O que move o Presidente?
Cavaco Silva está numa
posição que não encontra paralelo nos anteriores Presidentes da República. Com
níveis de popularidade baixos, tem sido incapaz de funcionar como válvula de
escape do regime, acomodando institucionalmente a conflitualidade social; não
alargou a sua base de apoio e circunscreveu a sua margem de manobra,
patrocinando com gestos e palavras o atual Governo. Neste sentido, a reunião do
Conselho de Estado foi lida como mais um momento de respaldo do primeiro-ministro,
sendo possível distinguir dois tipos de interpretações do que esteve em causa.
Para uns, Cavaco Silva quer
evitar a todo o custo uma crise política. Com a queda do Governo, um cenário
que se encontra à distância de uma palavra mais crítica, o Presidente ficaria
“com o bebé nos braços” e antecipa os custos políticos pessoais que decorreriam
de uma crise de governabilidade de contornos imprevisíveis.
Para outros, o Presidente
vive em comunhão programática com o executivo e, pese embora algumas críticas no
passado, no fundo acredita na receita que está a ser aplicada, desde que
preservada a situação dos pensionistas. Sendo assim, o Conselho do Estado tinha
um propósito claro: criar condições alargadas para que, esteja quem estiver no
poder, o “programa cautelar” que se seguirá ao memorando de entendimento tenha
apoio.
Não digo que estas
explicações não sejam verdadeiras e que, em última análise, o Presidente
queira, custe o que custar, evitar uma crise. Mas, mesmo tendo em conta um
Conselho de Estado convocado com um tema que se aproxima do argumento de um
filme de ficção científica cuja ação decorre num futuro distante, é possível
que Cavaco Silva aja movido por outros factores.

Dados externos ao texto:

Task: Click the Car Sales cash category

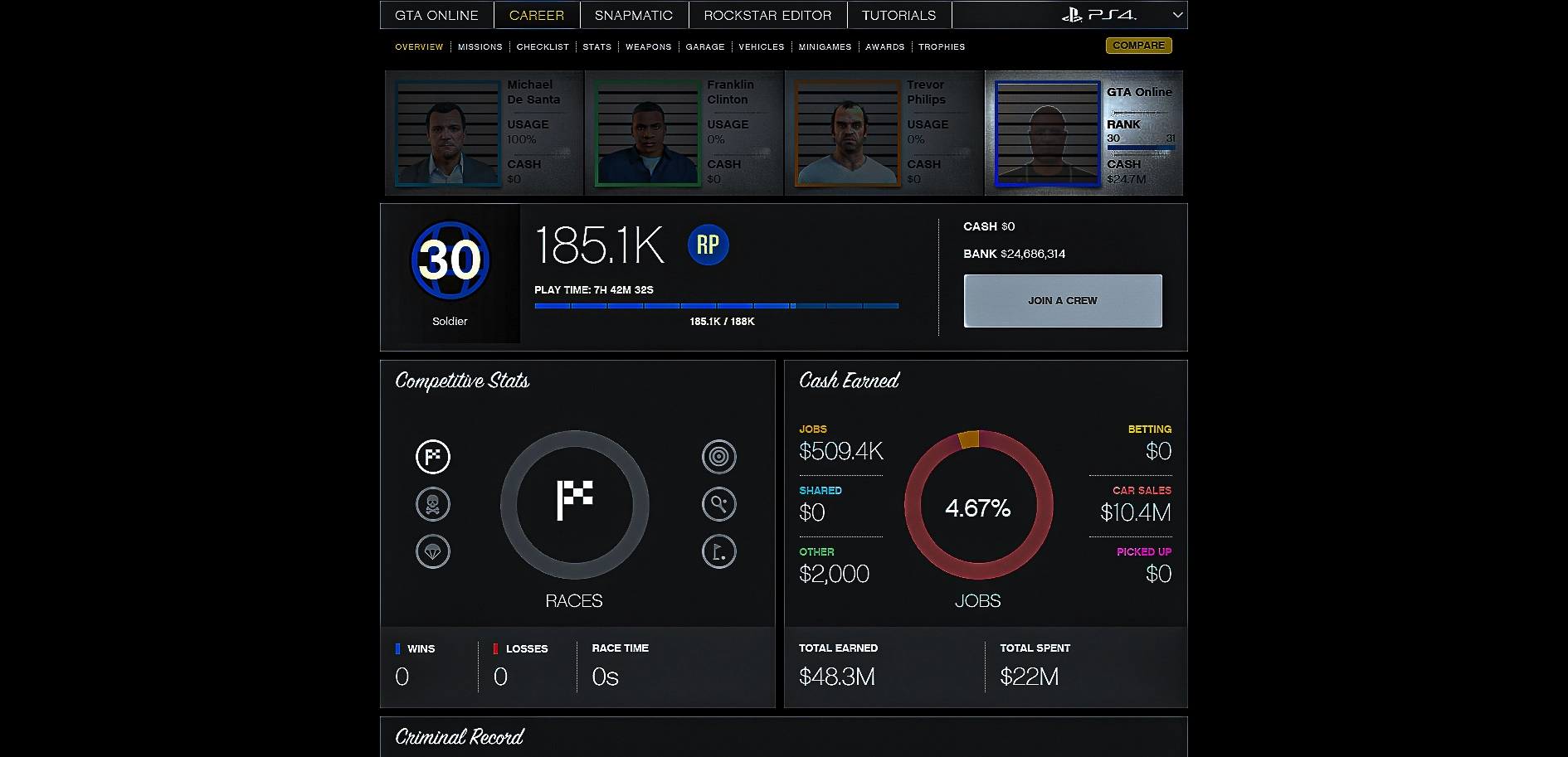Action: [1135, 504]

Convenhamos que o exercício
que é exigido ao Presidente está longe de ser fácil. Para quem defende a
substituição deste Governo sem eleições, Cavaco Silva teria, ao mesmo tempo, de
encontrar um nome alternativo ao do primeiro-ministro que fosse aceite pelo PSD
(que teria de mudar de líder), manter Paulo Portas a bordo e, pelo caminho,
secundarizar o líder do maior partido da oposição, que, aliás, está à frente
nas sondagens. Para aqueles que defendem a realização de eleições, Cavaco Silva
teria de contribuir para a formação de uma nova maioria, com um quadro
parlamentar totalmente fragmentado.
Como bem referiu Jorge
Sampaio, o país encontra-se politicamente bloqueado, pelo que é evidente que,
mais cedo do que tarde, teremos um novo Governo, com o mesmo parlamento ou com
novas eleições. Mas é também possível que Cavaco Silva esteja apenas a tratar
de reforçar a sua posição perante uma crise. É verdade que é diferente remover
agora um primeiro-ministro incapaz ou remover, daqui a uns tempos, um
primeiro-ministro que foi apoiado de todas as formas possíveis pelo Presidente
da República e que, mesmo assim, se revelou incapaz. No fundo, Cavaco Silva
pode estar a fazer o que sempre fez eximiamente: reforçar a sua posição
pessoal. Com uma diferença, hoje fá-lo numa posição bem mais difícil, na qual
se colocou apenas por responsabilidade própria.